EXTRACTO DEL DOCUMENTO:
>>

La gota que rebalsó el vaso fue el regreso de los apagones. Para los cubanos significan la vuelta al Período Especial de los años 90, cuando se comían hasta los gatos por la falta de alimentos en que los dejó el fin de la Unión Soviética. La Revolución Cubana nunca maduró; ha sido siempre una especie de adolescente que pide plata a otros -URSS, Venezuela, las remesas enviadas por los exiliados- para financiar su “rebeldía”. Pero si el año 1994 salió Fidel en persona a detener las protestas que se produjeron en El Malecón, y lo consiguió, esta vez, cuando Díaz-Canel pretendió remedarlo en San Antonio de los Baños, donde empezaron las manifestaciones antes de expandirse por más de 50 localidades a lo largo y ancho de la isla, fue recibido con insultos. Desde distintos ángulos le gritaban “¡Singao!” (en Cuba el verbo “singar” remite al acto sexual).
Así como en otros países de América Latina se intentó culpar al Castro-Chavismo de orquestar sus protestas locales, en Cuba, como ya es costumbre, de inmediato responsabilizaron al imperialismo. El gobierno llamó a los revolucionarios a recuperar las calles. Aunque matizó sus declaraciones al día siguiente, lo cierto es que salieron los boinas negras y llegaron a distintos barrios guaguas repletas de policías con ropa de calle, palos y bates de béisbol para controlar a los sublevados. La represión más efectiva allá suele operar de civil. A esos grupos organizados que le caen encima a los manifestantes se les llama “brigadas de reacción rápida”. Yo las vi muchas veces actuar en contra de las Damas de Blanco. Hay quienes dicen haber visto a algunos de sus miembros exhibiendo armas, pero al respecto no abunda la información confiable. El único muerto reconocido por la oficialidad provendría de la Guinera, del municipio habanero de Arrollo Naranjo, donde un grupo de vecinos intentó asaltar a pedradas su comisaría.

<<

DATOS SIN PROCESAR:
>>

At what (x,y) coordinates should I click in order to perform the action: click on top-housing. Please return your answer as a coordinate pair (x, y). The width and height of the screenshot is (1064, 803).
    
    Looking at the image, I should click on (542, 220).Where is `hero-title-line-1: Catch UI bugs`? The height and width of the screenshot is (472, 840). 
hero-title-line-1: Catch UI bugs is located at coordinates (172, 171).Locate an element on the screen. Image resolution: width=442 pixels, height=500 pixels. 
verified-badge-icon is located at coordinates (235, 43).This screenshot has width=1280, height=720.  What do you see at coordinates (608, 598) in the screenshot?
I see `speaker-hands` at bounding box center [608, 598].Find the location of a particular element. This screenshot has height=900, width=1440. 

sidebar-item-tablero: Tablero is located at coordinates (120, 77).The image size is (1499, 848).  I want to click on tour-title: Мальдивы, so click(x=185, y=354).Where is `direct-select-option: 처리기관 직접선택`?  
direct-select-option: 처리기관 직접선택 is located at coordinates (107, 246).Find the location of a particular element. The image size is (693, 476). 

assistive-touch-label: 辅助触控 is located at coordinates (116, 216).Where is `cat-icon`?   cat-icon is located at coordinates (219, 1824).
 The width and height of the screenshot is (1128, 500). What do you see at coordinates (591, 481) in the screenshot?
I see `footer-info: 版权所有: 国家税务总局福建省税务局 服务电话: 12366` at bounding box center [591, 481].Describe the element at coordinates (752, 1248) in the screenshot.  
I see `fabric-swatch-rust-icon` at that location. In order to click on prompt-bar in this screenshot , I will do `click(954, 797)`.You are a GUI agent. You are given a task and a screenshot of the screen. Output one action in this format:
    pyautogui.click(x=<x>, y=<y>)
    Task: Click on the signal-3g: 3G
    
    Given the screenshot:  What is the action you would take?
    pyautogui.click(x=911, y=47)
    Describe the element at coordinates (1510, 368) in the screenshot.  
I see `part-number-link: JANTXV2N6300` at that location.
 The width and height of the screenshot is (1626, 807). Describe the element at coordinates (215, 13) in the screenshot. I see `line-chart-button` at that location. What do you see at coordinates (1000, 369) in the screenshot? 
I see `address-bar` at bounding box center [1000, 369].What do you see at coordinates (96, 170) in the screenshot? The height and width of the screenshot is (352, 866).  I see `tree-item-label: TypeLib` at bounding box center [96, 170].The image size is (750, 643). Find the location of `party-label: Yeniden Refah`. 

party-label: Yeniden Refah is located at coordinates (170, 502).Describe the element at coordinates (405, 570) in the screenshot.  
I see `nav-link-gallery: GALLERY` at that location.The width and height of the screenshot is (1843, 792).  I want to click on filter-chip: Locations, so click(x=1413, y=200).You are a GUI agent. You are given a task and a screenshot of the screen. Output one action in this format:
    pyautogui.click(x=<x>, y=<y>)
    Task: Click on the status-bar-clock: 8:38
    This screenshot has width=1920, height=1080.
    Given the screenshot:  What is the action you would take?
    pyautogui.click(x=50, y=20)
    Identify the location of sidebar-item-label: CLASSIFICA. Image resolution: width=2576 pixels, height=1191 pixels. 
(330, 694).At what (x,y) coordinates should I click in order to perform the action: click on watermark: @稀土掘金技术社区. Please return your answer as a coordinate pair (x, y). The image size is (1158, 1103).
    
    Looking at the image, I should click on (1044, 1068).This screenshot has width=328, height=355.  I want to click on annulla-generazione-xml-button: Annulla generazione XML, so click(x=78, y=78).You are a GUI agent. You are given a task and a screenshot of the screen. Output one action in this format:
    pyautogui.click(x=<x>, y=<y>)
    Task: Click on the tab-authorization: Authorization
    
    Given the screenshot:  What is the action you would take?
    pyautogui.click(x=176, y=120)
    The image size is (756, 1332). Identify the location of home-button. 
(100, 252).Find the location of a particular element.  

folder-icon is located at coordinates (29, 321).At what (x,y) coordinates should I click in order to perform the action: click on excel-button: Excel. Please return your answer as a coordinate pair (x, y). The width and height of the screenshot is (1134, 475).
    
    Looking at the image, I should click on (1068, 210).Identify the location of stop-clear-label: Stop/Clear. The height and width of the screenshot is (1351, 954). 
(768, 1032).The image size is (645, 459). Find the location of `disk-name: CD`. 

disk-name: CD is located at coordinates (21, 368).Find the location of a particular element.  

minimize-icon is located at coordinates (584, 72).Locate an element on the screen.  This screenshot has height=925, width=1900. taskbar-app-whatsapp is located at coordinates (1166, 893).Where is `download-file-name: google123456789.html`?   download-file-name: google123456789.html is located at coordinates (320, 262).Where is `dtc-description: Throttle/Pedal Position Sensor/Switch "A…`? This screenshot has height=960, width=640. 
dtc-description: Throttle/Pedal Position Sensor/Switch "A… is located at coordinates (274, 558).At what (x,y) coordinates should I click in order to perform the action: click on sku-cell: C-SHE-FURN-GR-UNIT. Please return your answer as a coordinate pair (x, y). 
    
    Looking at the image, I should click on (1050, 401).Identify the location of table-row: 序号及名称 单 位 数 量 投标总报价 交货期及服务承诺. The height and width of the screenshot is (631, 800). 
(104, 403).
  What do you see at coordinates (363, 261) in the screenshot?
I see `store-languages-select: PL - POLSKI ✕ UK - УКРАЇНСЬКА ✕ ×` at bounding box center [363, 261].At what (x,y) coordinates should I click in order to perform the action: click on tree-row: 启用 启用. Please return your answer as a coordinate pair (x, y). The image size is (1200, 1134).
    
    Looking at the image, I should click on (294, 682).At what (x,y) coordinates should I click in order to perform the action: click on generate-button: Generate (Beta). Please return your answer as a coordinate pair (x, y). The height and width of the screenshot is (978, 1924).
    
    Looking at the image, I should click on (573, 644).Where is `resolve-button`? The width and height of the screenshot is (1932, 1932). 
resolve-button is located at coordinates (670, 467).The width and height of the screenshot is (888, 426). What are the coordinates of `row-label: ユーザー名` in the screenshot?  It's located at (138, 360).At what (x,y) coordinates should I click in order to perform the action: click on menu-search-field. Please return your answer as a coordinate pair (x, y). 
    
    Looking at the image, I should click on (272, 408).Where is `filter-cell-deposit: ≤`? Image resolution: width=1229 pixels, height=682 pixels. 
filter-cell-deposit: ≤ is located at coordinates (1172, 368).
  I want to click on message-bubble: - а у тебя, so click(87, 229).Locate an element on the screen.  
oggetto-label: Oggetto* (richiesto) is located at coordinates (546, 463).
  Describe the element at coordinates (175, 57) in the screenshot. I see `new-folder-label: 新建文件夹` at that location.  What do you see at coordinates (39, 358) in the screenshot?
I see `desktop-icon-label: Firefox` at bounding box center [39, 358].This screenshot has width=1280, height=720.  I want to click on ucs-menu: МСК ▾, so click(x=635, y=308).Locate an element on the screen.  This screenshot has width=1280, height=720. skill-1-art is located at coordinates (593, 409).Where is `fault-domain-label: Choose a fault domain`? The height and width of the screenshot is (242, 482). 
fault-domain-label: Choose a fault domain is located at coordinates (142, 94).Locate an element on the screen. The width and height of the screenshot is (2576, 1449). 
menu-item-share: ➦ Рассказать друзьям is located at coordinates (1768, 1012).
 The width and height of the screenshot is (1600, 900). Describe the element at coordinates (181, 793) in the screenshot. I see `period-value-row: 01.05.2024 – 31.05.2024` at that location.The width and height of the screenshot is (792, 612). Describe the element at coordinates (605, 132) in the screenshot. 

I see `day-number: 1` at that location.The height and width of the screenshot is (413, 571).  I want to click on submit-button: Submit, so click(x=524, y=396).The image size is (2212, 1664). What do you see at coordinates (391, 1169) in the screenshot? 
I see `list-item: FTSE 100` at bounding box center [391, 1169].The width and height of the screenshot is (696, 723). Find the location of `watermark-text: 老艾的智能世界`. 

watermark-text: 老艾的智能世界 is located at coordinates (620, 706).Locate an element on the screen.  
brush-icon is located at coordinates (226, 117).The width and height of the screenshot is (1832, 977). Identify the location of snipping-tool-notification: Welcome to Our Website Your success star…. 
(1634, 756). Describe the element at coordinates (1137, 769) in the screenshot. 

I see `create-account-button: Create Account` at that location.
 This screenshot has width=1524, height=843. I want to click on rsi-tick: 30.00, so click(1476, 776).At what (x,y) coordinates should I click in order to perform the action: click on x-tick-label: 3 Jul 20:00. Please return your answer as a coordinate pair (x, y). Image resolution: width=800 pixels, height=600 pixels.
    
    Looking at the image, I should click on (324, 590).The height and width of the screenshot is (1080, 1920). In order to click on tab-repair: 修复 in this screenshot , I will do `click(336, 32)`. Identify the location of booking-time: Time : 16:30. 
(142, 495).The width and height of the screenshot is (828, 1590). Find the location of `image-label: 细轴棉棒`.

<<

TAREAS:
a: Indica si cada afirmación concuerda con el texto sobre las protestas en Cuba. Responde sí o no y cita textualmente las palabras que lo deciden: (i) Las manifestaciones empezaron en San Antonio de los Baños. (ii) En 1994 Fidel no logró detener las protestas del Malecón. (iii) La represión más efectiva en Cuba suele actuar de uniforme.
b: Escribe la continuación del texto sobre las protestas en Cuba a partir de su última oración.
Las entradas no tienen ningún papel en esto.

RESPUESTAS:
a:
(i) Sí: «en San Antonio de los Baños, donde empezaron las manifestaciones».
(ii) No: «salió Fidel en persona a detener las protestas que se produjeron en El Malecón, y lo consiguió».
(iii) No: «La represión más efectiva allá suele operar de civil».

b:
Toda las noticias que nos llegan provienen de videos grabados por la población y echados a correr desde teléfonos celulares. Ese domingo 11 el gobierno cortó la internet y los datos móviles, pero muchos continuaron dándolos a conocer apoyándose en el sistema de VPN. Los hay que muestran radiopatrullas volteados, gente gritando “¡Libertad!”, “¡Ya no tenemos miedo!” y otras consignas por el estilo. Todo mensaje de texto que contuviera frases como ésas, además de “comunismo”, “protesta” o “SOS.Cuba” fue interceptado a partir de esa tarde por las autoridades, de modo que no llegara a sus destinatarios. El lunes, muchos de sus emisores fueron detenidos en sus casas y el viernes, la alta comisionada de Naciones Unidas para los Derechos Humanos, Michelle Bachelet, pidió su liberación y agregó: “Es especialmente preocupante que entre ellas haya personas presuntamente incomunicadas y personas cuyo paradero se desconoce”.
Ya veremos cómo se desarrollan los acontecimientos. Tras el estallido del domingo, han sido pocos y pequeños los piquetes que han continuado con las protestas. Reina, más bien, un silencio y un vacío inusual para esas calles caribeñas.
Podría tratarse del comienzo del fin o derivar en un cambio de la malla dirigente sin terminar con el régimen. También podría restaurarse el orden con mano dura.
Es siempre riesgoso augurar el futuro, pero en tiempos que corren a tanta velocidad -¡no lo sabremos nosotros, los chilenos!- lo extraño sería que todo continuara igual. No es sólo un régimen el que podría estar terminando, sino una época.